↓

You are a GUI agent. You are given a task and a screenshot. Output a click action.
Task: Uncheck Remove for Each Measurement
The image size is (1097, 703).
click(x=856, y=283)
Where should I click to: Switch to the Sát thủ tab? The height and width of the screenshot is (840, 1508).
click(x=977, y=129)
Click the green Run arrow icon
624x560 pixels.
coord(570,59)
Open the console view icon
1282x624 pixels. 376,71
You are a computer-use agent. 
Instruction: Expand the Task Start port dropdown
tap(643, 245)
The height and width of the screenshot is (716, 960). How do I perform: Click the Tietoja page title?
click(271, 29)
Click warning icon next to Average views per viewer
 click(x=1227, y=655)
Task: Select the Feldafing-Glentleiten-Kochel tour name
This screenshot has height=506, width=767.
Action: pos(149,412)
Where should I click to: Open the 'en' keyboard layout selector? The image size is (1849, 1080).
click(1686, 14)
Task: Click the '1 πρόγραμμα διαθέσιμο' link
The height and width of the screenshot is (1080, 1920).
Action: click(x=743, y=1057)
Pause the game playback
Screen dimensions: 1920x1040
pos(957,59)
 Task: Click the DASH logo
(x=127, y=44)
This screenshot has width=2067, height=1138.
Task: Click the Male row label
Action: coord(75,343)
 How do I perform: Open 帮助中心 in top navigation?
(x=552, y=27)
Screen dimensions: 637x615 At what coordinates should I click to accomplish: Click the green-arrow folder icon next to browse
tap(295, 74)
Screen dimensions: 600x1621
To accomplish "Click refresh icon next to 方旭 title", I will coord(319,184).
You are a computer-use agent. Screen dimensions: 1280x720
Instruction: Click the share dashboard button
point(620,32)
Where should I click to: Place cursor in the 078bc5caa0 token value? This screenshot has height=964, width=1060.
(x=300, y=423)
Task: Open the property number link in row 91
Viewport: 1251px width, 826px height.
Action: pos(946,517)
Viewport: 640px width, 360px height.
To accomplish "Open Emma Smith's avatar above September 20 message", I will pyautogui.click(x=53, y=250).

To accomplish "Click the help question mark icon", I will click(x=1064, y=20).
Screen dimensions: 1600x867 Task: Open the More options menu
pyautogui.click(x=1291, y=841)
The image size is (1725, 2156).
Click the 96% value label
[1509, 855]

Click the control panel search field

↑

Given task:
Update the rows from the very first one through the line containing "click(x=856, y=283)" by replacing "Measurement" with "Sample", and give only those lines with nothing else changed.

Full solution:
You are a GUI agent. You are given a task and a screenshot. Output a click action.
Task: Uncheck Remove for Each Sample
The image size is (1097, 703).
click(x=856, y=283)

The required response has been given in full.